I’ve been really busy with teaching work – running another memoir writing course, helping parents in Chesterfield to make Story Sacks, getting apprentices at Sheffield College through Functional Skills English, and working with patients at Newholme Hospital in Bakewell again. In the first week of the new term, Derbyshire Poet Laureate Helen Mort came to read some poetry and chat to the patients. I transformed what we’d been chatting about into poetry, and Helen has put one of my poems on her blog! Brilliant. Here it is! And we’ve had the exciting news that our project has been awarded an Arts Council Grant, so before the end of the summer, the work I’ve been doing with the patients and staff will be published. Watch this space.

The cover of Outside Inside!
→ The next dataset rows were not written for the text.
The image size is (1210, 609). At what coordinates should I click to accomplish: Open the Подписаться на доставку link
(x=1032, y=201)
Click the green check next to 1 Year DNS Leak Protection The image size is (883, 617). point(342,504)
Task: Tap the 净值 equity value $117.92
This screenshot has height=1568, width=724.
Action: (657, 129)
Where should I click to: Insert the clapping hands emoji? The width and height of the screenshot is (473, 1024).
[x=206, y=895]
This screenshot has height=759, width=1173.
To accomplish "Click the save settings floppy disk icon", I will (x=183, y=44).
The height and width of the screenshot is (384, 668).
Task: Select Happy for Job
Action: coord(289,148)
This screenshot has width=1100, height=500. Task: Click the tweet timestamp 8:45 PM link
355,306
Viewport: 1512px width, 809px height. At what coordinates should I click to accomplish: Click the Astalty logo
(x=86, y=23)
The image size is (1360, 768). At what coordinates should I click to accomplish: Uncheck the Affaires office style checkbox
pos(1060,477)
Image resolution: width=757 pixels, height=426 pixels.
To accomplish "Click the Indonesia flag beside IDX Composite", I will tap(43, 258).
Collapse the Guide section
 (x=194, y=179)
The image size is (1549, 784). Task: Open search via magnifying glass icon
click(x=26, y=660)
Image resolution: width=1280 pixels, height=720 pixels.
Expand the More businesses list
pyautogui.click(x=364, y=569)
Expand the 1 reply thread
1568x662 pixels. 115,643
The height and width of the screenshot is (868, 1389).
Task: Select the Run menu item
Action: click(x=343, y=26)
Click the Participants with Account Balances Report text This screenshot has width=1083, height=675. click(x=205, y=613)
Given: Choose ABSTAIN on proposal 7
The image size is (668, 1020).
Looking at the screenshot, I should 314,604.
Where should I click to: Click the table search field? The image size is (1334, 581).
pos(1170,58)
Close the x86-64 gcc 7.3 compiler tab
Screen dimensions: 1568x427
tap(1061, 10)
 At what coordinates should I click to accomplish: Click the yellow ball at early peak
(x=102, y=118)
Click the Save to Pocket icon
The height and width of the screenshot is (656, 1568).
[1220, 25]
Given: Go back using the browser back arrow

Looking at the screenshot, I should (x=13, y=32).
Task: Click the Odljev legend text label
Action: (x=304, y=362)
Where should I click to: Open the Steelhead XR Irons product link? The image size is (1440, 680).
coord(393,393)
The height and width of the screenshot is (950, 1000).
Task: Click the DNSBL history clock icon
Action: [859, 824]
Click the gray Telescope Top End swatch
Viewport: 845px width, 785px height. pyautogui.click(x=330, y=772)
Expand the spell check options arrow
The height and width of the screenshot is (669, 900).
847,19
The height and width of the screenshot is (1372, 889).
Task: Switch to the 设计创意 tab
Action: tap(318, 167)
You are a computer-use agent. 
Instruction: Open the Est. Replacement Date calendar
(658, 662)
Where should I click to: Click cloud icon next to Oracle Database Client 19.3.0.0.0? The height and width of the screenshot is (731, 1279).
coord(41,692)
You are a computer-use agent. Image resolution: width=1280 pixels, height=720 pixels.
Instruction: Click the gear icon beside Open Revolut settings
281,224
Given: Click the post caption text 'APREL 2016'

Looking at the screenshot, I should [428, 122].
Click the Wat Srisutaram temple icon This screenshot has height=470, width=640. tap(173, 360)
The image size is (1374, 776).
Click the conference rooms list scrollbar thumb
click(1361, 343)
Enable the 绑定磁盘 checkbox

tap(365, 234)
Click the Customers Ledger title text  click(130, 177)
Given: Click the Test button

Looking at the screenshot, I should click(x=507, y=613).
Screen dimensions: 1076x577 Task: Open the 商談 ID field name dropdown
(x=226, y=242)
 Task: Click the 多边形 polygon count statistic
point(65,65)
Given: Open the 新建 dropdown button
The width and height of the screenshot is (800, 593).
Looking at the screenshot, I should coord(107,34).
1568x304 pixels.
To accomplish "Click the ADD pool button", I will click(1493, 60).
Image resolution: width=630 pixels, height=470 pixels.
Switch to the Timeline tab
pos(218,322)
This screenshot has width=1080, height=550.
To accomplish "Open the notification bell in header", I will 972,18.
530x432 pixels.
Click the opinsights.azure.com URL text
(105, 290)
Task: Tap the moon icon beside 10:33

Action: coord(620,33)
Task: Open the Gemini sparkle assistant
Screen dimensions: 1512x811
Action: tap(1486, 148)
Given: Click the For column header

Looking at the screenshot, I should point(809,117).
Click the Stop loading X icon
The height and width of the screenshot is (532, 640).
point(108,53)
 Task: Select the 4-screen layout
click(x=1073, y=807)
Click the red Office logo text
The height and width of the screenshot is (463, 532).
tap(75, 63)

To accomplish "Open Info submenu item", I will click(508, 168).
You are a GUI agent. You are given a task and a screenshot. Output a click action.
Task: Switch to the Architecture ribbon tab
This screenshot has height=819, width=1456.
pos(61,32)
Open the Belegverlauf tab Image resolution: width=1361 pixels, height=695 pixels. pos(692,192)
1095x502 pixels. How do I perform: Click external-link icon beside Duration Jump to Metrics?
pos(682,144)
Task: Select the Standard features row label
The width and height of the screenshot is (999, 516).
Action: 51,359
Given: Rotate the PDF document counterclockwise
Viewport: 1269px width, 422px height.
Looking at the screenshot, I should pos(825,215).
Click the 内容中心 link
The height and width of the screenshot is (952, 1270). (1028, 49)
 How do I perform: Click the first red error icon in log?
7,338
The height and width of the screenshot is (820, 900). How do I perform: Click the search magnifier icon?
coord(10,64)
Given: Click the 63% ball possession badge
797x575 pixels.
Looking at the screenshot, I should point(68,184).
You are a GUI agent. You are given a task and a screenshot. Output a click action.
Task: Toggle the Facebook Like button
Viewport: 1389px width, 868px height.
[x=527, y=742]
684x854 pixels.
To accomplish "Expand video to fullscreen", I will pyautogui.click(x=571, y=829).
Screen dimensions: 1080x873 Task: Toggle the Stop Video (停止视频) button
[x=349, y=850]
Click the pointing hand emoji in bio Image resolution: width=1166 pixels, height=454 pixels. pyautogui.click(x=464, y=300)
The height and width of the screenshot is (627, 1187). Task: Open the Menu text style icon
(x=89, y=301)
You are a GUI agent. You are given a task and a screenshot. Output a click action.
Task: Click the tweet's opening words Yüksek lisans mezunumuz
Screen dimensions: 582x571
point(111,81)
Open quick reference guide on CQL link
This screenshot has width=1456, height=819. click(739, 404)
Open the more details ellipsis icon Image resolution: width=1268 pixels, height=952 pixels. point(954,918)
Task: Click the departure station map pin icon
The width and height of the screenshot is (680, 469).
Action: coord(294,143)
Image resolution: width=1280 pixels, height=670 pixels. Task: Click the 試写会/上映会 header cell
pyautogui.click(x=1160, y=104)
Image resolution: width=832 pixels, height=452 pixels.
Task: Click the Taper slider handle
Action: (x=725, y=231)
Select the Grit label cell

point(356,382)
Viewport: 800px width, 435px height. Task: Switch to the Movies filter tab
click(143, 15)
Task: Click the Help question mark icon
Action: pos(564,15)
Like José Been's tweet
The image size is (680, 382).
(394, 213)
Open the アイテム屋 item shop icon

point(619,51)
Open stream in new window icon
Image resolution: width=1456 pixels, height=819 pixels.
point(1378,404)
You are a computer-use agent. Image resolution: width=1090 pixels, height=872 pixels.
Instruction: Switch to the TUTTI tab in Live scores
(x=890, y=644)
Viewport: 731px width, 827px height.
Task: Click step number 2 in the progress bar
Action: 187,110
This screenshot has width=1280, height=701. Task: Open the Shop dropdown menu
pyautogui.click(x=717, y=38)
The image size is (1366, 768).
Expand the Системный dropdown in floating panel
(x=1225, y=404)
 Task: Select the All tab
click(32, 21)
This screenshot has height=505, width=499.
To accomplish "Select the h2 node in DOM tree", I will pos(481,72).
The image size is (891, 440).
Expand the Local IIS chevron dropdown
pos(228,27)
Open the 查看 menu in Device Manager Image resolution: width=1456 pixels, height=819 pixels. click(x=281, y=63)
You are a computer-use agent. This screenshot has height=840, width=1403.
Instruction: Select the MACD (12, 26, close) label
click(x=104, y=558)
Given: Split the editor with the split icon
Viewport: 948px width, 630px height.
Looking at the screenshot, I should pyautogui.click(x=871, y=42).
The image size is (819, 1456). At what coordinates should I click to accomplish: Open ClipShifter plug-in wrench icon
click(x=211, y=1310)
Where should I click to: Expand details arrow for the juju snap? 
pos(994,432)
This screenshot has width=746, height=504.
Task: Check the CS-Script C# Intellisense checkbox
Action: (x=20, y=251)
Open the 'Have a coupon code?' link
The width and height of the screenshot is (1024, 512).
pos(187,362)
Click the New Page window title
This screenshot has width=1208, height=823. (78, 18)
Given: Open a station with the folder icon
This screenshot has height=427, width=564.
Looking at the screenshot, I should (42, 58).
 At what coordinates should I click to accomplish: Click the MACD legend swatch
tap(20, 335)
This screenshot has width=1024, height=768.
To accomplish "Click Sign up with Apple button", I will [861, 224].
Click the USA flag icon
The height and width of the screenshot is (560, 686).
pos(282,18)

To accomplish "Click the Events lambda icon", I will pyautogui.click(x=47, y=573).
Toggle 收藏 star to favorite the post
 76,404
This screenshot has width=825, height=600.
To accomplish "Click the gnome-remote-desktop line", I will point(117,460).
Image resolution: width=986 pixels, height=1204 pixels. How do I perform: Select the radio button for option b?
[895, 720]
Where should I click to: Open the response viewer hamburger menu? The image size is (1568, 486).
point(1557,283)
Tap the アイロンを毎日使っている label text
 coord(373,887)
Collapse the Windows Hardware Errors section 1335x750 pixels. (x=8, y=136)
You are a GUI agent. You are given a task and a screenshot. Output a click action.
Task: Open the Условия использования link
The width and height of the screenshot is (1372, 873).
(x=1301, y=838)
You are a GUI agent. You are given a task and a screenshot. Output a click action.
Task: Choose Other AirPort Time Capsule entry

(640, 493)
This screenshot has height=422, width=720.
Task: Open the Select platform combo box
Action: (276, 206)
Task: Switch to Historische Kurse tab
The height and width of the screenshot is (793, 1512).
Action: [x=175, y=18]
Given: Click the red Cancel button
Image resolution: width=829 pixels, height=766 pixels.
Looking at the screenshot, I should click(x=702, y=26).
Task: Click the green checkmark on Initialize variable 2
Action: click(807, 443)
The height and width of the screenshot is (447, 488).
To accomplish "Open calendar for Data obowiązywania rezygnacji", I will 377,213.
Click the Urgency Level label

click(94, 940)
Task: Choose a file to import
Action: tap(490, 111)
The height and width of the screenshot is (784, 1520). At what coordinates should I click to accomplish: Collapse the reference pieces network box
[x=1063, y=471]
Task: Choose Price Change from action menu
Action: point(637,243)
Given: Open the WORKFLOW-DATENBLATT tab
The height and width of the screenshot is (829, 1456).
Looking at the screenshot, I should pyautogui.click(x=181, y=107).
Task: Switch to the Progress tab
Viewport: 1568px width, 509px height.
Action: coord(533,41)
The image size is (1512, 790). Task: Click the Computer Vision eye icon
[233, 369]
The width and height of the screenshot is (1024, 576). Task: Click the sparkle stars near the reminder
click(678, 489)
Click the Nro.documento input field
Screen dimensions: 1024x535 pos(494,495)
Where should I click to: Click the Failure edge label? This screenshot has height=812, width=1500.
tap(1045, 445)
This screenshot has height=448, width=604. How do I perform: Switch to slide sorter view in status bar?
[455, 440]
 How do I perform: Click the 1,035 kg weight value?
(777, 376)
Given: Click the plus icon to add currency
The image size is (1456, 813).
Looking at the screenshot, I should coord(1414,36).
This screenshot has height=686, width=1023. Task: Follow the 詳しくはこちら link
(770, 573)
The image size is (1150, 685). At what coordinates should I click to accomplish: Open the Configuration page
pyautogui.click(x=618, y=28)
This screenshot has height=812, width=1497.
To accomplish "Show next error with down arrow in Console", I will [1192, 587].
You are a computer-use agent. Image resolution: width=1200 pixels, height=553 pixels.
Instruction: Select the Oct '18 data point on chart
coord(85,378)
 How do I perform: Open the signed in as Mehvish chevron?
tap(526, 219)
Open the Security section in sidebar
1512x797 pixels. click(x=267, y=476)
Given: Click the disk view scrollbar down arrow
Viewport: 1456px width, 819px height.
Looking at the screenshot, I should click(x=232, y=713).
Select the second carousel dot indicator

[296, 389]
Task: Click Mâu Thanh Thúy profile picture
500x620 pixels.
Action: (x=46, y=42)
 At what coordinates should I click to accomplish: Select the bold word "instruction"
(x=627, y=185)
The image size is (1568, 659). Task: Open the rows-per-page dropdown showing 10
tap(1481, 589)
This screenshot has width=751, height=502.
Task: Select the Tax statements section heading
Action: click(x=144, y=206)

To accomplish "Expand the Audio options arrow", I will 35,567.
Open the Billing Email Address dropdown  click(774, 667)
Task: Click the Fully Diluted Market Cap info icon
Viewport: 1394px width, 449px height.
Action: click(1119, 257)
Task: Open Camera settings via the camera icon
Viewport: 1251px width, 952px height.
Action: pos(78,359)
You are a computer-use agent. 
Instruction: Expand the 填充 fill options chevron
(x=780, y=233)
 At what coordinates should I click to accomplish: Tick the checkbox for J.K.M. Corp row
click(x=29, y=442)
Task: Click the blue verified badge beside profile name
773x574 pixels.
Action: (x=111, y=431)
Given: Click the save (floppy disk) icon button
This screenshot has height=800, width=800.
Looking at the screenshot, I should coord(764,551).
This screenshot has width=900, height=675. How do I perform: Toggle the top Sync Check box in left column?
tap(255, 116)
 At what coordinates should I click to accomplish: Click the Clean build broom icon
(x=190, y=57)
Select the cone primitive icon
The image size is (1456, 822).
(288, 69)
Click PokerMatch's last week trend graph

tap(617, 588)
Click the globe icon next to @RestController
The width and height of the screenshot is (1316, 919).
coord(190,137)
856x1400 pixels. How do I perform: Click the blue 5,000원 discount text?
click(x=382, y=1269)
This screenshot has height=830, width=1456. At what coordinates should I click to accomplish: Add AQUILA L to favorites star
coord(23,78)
Buy it now!

The cover of Outside Inside! Buy it now!

And talking about publishing, I’ve been working really hard on a new edition of my first novel, Outside Inside, and now it’s available as a paperback, as well as an e-book from all major retailers! And even though I was rubbish at marketing the old edition, and I’d got it on the Kindle for the cheapest price possible, in the hope that it would generate sales, this week, I received my first ever royalty payment for my own writing, for my previous two years of writing sales. It’s only £60, but it makes me feel proud of my achievement. Now I can confidently guide other people through the same process, and I’ve got another client’s book well on the way to publication. It proves that self-publishing is definitely an option for writers struggling to get noticed by the mainstream, or for authors who just like more control over how their book is produced and marketed. It’s hard work, but worth it!

The happy couple, and their minions!

The happy couple, and their minions!

And I’ve had time for some fun too. On the May Day Bank Holiday week, I enjoyed a unisex “Hag” do, with my Oxfam friends Graham and Gaelle, who are getting married in July. A big group of friends and family accompanied them to the Swingamajig festival in Birmingham, dressed in 1920s themed outfits – we could spot each other in the crowd with our feather head-dresses that had been made for all the “Hags”, and we saw some brilliant live music and danced until (almost) dawn. It was a real taste of all the festival delights in fields that we’re going to enjoy this year, set among the old railway arches in Digbeth.

Today I’ve been to the Insect Circus in Weston Park in Sheffield, another brilliantly surreal thing I’ve seen around the festival circuit. And of course, I enjoyed watching a bearded drag queen win Eurovision last weekend.

And talking of beards, it’s only two sleeps until the biggest and best Bearded Theory yet! I’ll be helping kids and adults to write performance poetry with the wonderful kids’ area Angel Gardens, and also dancing and drinking cider!